Au cours de l’année 1827, Claude, toujours installé en Angleterre, tombe gravement malade. Nicéphore, accompagné de son épouse, quitte alors Chalon-sur-Saône pour se rendre au chevet de son aîné. Là, il apprend que ce dernier est en réalité souffrant depuis plusieurs années et découvre que les prétendus travaux menés depuis 1817 n’existent pas et sont le fruit de l’imagination délirante de son frère. Le choc est grand pour Nicéphore qui doit cependant réagir afin de sortir sa famille des difficultés financières dans lesquelles Claude les a entraîné. Les projets chimériques de ce dernier sont définitivement abandonnés et l’héliographie apparaît comme le seul moyen de sauver la famille de la ruine. Durant les quatre mois que dure son séjour en Angleterre, Nicéphore essaye donc d’attirer l’attention de la communauté scientifique anglaise et des Sociétés savantes londoniennes sur son invention. Pour ce faire, il rédige une Notice sur l’héliographie, dans laquelle il présente le principe et les applications de son extraordinaire découverte. Si cette dernière lui procure l’estime et l’admiration d’un certain nombre de scientifiques et d’artistes, elle ne lui est cependant pas achetée par le gouvernement, comme il l’avait espéré. Début février 1828, le couple Niépce décide donc de rentrer en Bourgogne, Nicéphore souhaitant améliorer son procédé au plus vite afin de pouvoir le vendre et ainsi rembourser ses nombreuses dettes.
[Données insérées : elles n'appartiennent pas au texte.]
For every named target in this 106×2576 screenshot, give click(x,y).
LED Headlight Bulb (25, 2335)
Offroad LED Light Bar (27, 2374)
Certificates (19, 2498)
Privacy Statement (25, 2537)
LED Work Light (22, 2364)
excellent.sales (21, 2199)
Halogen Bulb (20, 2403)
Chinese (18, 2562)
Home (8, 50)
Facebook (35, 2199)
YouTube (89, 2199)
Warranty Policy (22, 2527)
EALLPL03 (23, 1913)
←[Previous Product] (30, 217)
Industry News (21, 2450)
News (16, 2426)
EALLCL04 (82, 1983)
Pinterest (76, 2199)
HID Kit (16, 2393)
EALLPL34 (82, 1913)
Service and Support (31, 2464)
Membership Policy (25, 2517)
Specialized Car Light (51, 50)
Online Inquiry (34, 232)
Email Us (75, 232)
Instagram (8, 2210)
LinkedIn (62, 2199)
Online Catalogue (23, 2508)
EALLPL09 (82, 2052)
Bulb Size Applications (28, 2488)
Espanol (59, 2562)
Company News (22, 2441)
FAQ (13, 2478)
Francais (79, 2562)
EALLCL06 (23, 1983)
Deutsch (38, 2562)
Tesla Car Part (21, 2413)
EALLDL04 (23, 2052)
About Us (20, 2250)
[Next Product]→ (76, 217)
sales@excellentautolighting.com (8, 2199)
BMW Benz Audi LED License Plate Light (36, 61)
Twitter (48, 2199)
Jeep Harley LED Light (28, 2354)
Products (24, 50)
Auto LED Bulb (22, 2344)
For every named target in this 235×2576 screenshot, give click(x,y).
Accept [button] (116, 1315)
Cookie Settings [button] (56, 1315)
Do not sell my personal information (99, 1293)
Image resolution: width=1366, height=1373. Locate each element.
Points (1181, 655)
Quelques jours plus tard, en Angleterre, usé par la maladie et la démence, Claude Niépce s’éteint à l’âge de 65 ans. De retour à Chalon-sur-Saône, Nicéphore reprend ses travaux bien décidé à tirer profit de sa découverte au plus vite.

1829 - 1833

1829 est une année charnière dans la chronologie des travaux de Nicéphore Niépce. Après avoir travaillé seul durant plus de dix ans à la mise au point de l’héliographie, il partage son secret en s’associant avec Louis Jacques Mandé Daguerre, peintre parisien et grand spécialiste de l’optique. Le 14 décembre 1829, les deux hommes signent à Chalon-sur-Saône un traité provisoire d’association, conclu pour dix ans, et par lequel Daguerre se voit chargé de perfectionner la découverte de Nicéphore. Tandis que le chalonnais rédige une nouvelle version de sa Notice sur l’héliographie, le parisien apporte quant à lui ses compétences en matière d’optique afin de construire une chambre noire perfectionnée, adaptée aux besoins de l’héliographie. Dans les années qui suivent, les deux associés travaillent à distance, se tenant respectivement informés de leurs essais par de longues lettres dont ils protègent le contenu à l’aide d’un code secret. Bien que censé améliorer l’optique de la chambre noire, Daguerre se passionne pour l’héliographie et concentre plutôt ses efforts sur la chimie du procédé. S’il est conscient que l’invention de Niépce est révolutionnaire, il considère également qu’elle restera commercialement inexploitable tant que « l’effet » (la formation de l’image sur la surface sensible) ne pourra être obtenu en un temps très court. En juin 1832, alors que Daguerre effectue son troisième séjour chez Nicéphore, les deux hommes mettent au point un nouveau procédé, différent de celui inventé par le chalonnais, auquel ils donnent le nom de Physautotype. Très enthousiastes, Daguerre et Niépce réalisent de nombreux essais et le peintre revient passer quelques jours en Bourgogne au mois de novembre 1832. Mais malgré d’intéressantes avancées, le procédé reste imparfait et la «promptitude» (la rapidité de l’effet) reste à améliorer. Les deux associés poursuivent donc leurs travaux et leurs échanges épistolaires mais le 5 juillet 1833, Nicéphore Niépce décède brutalement à l’âge de 68 ans sans avoir pu faire connaître au monde son extraordinaire invention.

après 1833

Bien qu’il ait été l’inventeur de la photographie et qu’il en ait envisagé les principales applications, Nicéphore Niépce mourut avant d’avoir pu faire connaître son extraordinaire découverte à ses contemporains. Ce n’est finalement que six ans plus tard, en 1839, que la photographie vit officiellement le jour sous la forme du daguerréotype, un procédé sur métal mis au point par Daguerre après la mort de Niépce.